Exercise directions: When you reach the line that contains "The height and", set down that line and every one after it through the end of the records, exactly as written and with no pictures.
*** Material provided ***
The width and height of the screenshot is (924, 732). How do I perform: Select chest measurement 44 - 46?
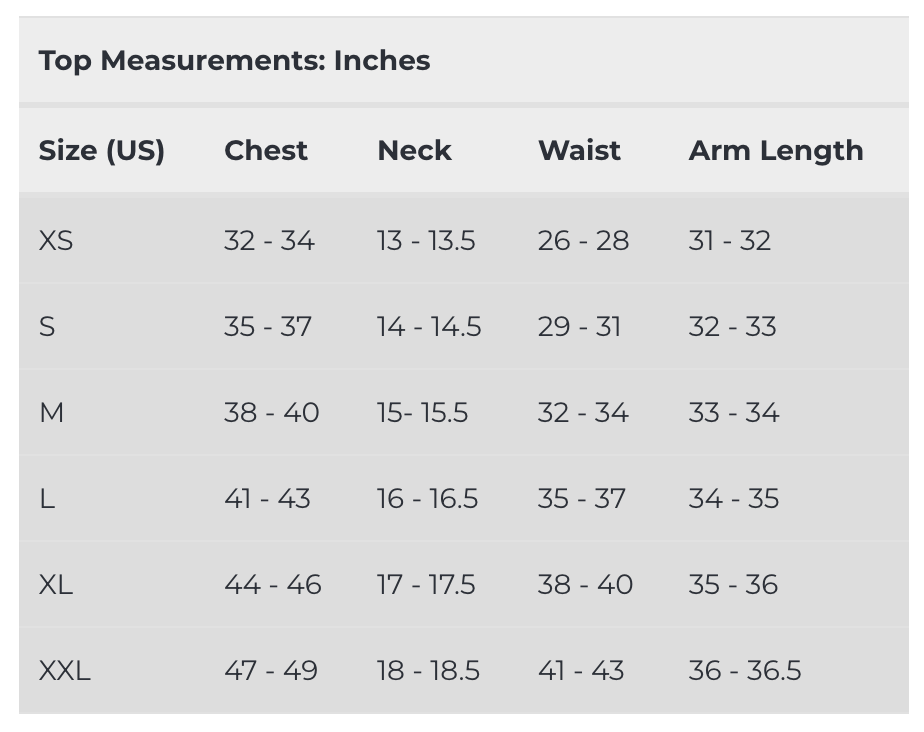click(273, 585)
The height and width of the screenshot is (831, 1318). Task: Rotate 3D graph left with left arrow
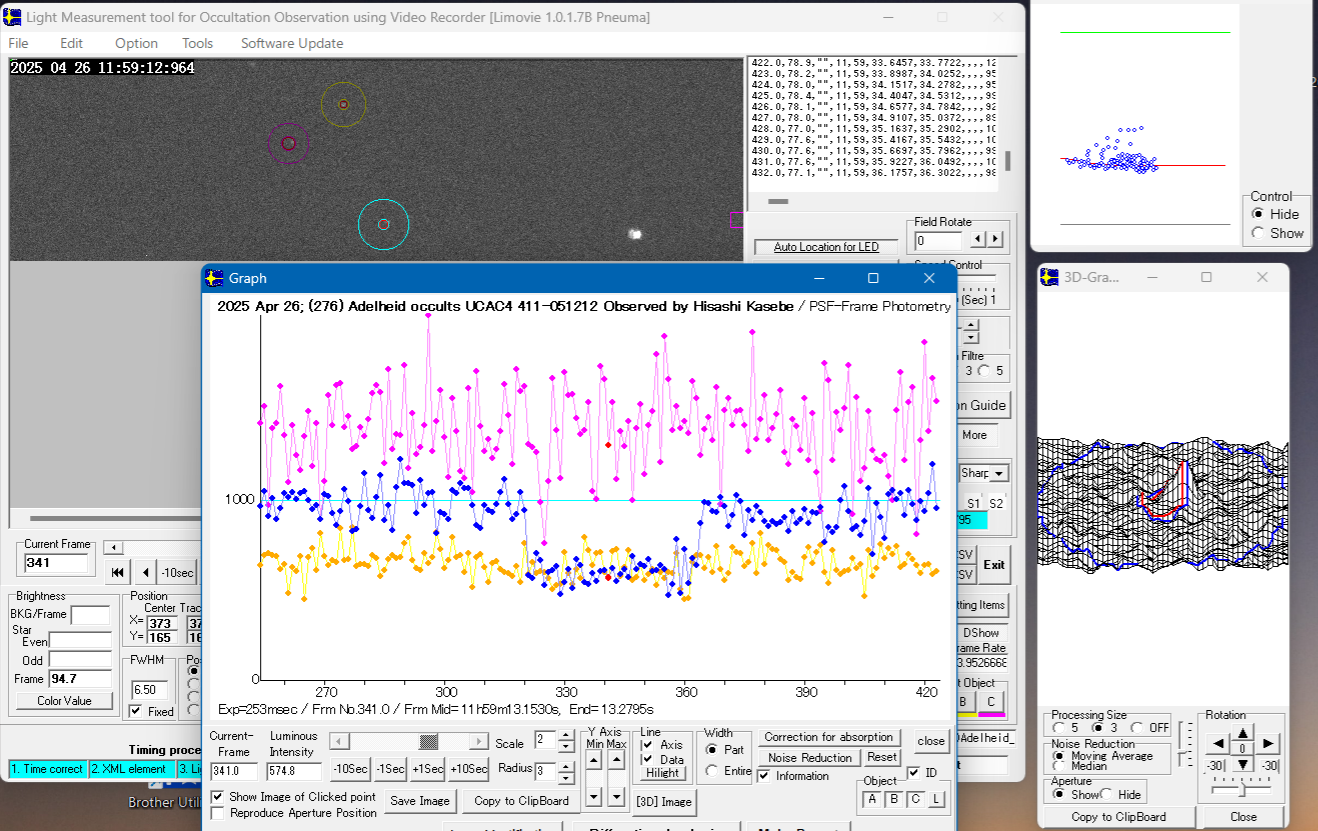point(1220,744)
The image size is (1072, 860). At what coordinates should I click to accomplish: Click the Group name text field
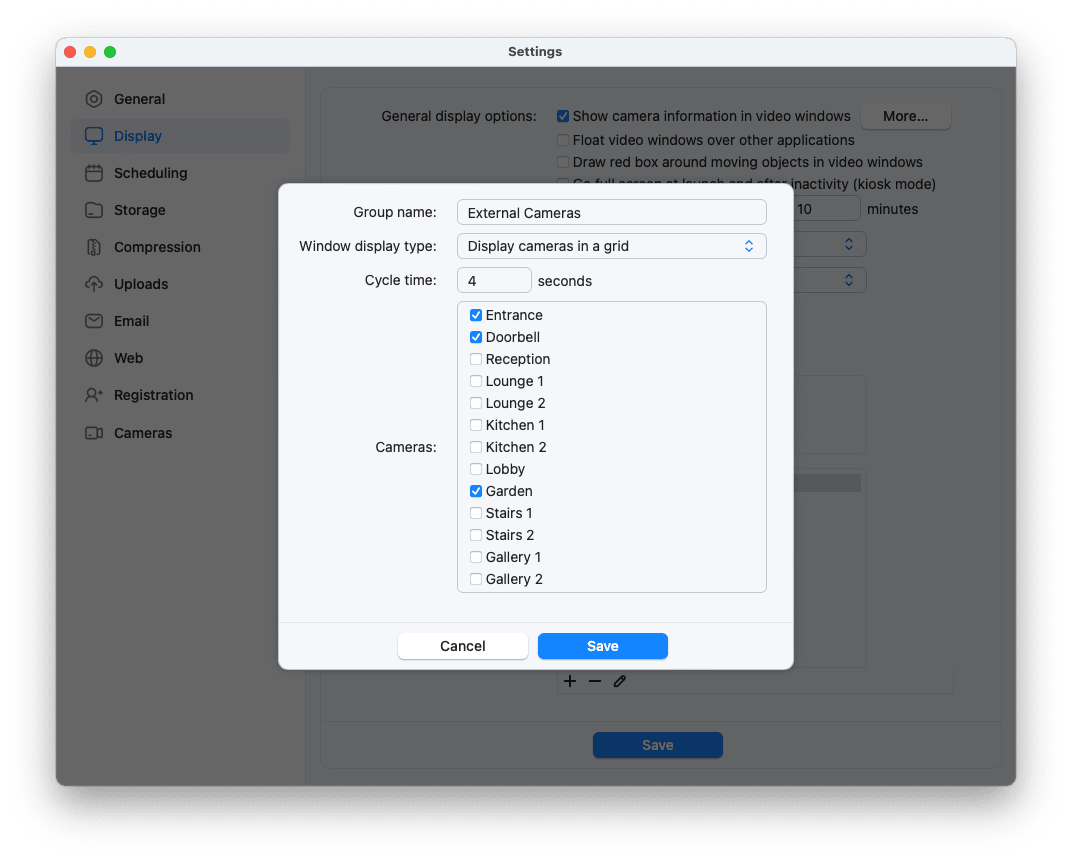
***
Output for this exercise:
The height and width of the screenshot is (831, 1318). Task: Rotate 3D graph left with left arrow
point(1220,744)
The image size is (1072, 860). At what coordinates should I click to accomplish: Click the Group name text field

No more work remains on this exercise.